Collected data
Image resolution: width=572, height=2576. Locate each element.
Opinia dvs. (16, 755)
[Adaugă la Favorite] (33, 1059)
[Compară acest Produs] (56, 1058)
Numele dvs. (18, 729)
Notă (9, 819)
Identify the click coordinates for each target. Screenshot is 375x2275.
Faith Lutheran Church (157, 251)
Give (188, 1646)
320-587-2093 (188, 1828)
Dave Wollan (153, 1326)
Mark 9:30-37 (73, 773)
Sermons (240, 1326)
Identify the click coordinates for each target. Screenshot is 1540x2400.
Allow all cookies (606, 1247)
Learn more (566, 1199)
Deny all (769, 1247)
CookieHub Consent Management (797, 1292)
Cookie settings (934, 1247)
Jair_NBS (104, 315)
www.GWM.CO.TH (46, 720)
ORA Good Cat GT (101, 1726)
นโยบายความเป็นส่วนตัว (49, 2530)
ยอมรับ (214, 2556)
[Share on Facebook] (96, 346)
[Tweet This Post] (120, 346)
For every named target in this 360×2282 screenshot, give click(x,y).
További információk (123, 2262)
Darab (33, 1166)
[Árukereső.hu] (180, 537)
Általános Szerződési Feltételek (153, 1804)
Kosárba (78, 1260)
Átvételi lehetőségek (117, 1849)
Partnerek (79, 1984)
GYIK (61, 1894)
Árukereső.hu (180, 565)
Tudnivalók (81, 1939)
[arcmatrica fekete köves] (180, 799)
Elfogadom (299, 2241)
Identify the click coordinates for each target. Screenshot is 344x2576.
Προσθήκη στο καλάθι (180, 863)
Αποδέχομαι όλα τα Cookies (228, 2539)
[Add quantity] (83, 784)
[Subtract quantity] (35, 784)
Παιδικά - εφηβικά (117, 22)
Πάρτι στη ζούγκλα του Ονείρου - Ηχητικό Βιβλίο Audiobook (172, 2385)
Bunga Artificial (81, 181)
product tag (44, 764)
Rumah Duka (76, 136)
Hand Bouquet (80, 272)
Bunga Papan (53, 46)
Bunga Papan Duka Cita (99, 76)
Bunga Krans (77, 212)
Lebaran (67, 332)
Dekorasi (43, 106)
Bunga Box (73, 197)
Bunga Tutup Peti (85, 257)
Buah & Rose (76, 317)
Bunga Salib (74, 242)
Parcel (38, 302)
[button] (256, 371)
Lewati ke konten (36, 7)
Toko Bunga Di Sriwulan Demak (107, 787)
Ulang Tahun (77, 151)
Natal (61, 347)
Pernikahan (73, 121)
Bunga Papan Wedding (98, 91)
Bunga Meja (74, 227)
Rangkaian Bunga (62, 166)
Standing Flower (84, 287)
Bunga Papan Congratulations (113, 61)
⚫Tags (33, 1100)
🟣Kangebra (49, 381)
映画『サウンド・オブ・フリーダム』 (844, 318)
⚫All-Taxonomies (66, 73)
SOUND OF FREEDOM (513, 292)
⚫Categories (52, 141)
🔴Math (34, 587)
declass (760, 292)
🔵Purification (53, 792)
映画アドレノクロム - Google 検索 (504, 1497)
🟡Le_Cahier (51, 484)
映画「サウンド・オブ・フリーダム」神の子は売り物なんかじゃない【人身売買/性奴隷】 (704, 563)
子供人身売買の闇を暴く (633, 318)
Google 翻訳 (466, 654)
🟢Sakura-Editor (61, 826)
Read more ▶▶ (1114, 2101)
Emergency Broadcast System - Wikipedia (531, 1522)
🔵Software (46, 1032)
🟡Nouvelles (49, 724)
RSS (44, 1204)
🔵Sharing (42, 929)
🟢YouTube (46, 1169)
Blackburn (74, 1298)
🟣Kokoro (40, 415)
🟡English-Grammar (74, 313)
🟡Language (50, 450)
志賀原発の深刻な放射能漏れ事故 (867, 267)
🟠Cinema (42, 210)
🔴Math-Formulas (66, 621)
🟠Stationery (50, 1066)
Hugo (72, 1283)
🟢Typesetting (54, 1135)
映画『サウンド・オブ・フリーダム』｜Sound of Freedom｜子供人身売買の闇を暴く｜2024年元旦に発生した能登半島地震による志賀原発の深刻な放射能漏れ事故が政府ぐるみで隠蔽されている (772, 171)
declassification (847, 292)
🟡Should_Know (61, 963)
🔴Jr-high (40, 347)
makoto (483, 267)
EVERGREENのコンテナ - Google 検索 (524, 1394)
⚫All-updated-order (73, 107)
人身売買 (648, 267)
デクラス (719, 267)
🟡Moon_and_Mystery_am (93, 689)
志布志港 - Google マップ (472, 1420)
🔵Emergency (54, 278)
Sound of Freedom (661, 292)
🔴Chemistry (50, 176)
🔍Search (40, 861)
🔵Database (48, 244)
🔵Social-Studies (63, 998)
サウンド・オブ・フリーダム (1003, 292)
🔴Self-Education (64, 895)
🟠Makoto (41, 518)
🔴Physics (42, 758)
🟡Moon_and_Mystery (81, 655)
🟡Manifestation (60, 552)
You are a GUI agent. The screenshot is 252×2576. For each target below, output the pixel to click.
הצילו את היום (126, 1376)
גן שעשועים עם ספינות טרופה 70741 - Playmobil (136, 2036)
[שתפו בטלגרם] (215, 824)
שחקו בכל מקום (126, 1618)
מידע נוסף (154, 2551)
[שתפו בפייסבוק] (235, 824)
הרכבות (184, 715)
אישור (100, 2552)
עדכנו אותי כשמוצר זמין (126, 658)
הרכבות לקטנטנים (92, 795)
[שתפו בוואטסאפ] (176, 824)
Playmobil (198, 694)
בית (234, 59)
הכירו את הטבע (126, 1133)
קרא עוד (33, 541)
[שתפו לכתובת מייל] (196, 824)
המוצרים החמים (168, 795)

PROBLEM TO SOLVE
Copy out every line from the data above in which the word "Playmobil" occurs.

ANSWER TO THE EXERCISE
גן שעשועים עם ספינות טרופה 70741 - Playmobil (136, 2036)
Playmobil (198, 694)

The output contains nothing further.